• **EXERCISE AIM**
Transcribe all records exactly.

• **Entries taken from a collection**

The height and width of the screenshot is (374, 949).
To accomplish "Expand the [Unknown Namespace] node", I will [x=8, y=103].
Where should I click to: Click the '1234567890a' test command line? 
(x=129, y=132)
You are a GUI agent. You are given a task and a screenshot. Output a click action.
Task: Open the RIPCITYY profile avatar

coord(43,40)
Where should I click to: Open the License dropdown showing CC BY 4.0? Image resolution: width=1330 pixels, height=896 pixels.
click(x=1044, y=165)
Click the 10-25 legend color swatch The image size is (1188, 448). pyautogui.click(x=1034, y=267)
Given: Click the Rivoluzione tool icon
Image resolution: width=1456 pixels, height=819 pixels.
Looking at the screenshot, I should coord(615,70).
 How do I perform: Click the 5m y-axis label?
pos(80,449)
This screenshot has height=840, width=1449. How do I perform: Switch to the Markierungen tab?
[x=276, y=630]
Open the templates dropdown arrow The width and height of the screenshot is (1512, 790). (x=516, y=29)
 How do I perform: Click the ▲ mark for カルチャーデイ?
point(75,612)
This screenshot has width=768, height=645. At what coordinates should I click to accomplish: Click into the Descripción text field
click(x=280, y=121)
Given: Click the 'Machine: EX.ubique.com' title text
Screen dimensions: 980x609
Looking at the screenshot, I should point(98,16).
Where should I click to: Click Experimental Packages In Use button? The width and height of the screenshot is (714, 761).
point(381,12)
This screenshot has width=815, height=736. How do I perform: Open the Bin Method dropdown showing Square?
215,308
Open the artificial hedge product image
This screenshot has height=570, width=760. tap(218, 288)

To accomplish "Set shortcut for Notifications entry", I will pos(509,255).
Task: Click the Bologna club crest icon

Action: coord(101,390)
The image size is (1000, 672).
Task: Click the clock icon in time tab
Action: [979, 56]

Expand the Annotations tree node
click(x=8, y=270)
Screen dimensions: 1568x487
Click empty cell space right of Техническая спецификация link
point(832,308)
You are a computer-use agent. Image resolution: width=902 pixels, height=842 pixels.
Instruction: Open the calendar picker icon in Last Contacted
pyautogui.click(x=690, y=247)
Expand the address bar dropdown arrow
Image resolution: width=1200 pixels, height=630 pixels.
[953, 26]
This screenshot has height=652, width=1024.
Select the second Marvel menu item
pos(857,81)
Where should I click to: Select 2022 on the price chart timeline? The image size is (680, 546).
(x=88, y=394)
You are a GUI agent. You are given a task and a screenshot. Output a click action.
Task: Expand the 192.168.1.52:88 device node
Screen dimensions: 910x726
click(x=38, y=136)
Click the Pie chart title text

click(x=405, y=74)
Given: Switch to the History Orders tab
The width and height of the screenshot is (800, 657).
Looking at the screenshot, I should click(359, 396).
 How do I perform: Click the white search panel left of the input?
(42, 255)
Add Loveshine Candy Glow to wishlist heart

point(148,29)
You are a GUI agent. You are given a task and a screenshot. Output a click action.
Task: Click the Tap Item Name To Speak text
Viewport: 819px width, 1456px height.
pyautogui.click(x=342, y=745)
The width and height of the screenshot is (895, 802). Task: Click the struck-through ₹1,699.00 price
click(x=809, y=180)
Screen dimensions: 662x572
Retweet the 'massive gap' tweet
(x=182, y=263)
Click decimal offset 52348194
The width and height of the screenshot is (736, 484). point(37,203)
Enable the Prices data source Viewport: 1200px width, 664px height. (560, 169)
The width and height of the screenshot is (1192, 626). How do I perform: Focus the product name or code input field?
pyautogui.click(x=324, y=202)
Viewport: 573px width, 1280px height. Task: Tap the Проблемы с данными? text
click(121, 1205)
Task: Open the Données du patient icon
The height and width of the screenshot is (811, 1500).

• **TASK ANSWER**
The height and width of the screenshot is (374, 949).
To accomplish "Expand the [Unknown Namespace] node", I will [x=8, y=103].
Where should I click to: Click the '1234567890a' test command line? 
(x=129, y=132)
You are a GUI agent. You are given a task and a screenshot. Output a click action.
Task: Open the RIPCITYY profile avatar

coord(43,40)
Where should I click to: Open the License dropdown showing CC BY 4.0? Image resolution: width=1330 pixels, height=896 pixels.
click(x=1044, y=165)
Click the 10-25 legend color swatch The image size is (1188, 448). pyautogui.click(x=1034, y=267)
Given: Click the Rivoluzione tool icon
Image resolution: width=1456 pixels, height=819 pixels.
Looking at the screenshot, I should coord(615,70).
 How do I perform: Click the 5m y-axis label?
pos(80,449)
This screenshot has height=840, width=1449. How do I perform: Switch to the Markierungen tab?
[x=276, y=630]
Open the templates dropdown arrow The width and height of the screenshot is (1512, 790). (x=516, y=29)
 How do I perform: Click the ▲ mark for カルチャーデイ?
point(75,612)
This screenshot has width=768, height=645. At what coordinates should I click to accomplish: Click into the Descripción text field
click(x=280, y=121)
Given: Click the 'Machine: EX.ubique.com' title text
Screen dimensions: 980x609
Looking at the screenshot, I should point(98,16).
Where should I click to: Click Experimental Packages In Use button? The width and height of the screenshot is (714, 761).
point(381,12)
This screenshot has width=815, height=736. How do I perform: Open the Bin Method dropdown showing Square?
215,308
Open the artificial hedge product image
This screenshot has height=570, width=760. tap(218, 288)

To accomplish "Set shortcut for Notifications entry", I will pos(509,255).
Task: Click the Bologna club crest icon

Action: coord(101,390)
The image size is (1000, 672).
Task: Click the clock icon in time tab
Action: [979, 56]

Expand the Annotations tree node
click(x=8, y=270)
Screen dimensions: 1568x487
Click empty cell space right of Техническая спецификация link
point(832,308)
You are a computer-use agent. Image resolution: width=902 pixels, height=842 pixels.
Instruction: Open the calendar picker icon in Last Contacted
pyautogui.click(x=690, y=247)
Expand the address bar dropdown arrow
Image resolution: width=1200 pixels, height=630 pixels.
[953, 26]
This screenshot has height=652, width=1024.
Select the second Marvel menu item
pos(857,81)
Where should I click to: Select 2022 on the price chart timeline? The image size is (680, 546).
(x=88, y=394)
You are a GUI agent. You are given a task and a screenshot. Output a click action.
Task: Expand the 192.168.1.52:88 device node
Screen dimensions: 910x726
click(x=38, y=136)
Click the Pie chart title text

click(x=405, y=74)
Given: Switch to the History Orders tab
The width and height of the screenshot is (800, 657).
Looking at the screenshot, I should click(359, 396).
 How do I perform: Click the white search panel left of the input?
(42, 255)
Add Loveshine Candy Glow to wishlist heart

point(148,29)
You are a GUI agent. You are given a task and a screenshot. Output a click action.
Task: Click the Tap Item Name To Speak text
Viewport: 819px width, 1456px height.
pyautogui.click(x=342, y=745)
The width and height of the screenshot is (895, 802). Task: Click the struck-through ₹1,699.00 price
click(x=809, y=180)
Screen dimensions: 662x572
Retweet the 'massive gap' tweet
(x=182, y=263)
Click decimal offset 52348194
The width and height of the screenshot is (736, 484). point(37,203)
Enable the Prices data source Viewport: 1200px width, 664px height. (560, 169)
The width and height of the screenshot is (1192, 626). How do I perform: Focus the product name or code input field?
pyautogui.click(x=324, y=202)
Viewport: 573px width, 1280px height. Task: Tap the Проблемы с данными? text
click(121, 1205)
Task: Open the Données du patient icon
The height and width of the screenshot is (811, 1500).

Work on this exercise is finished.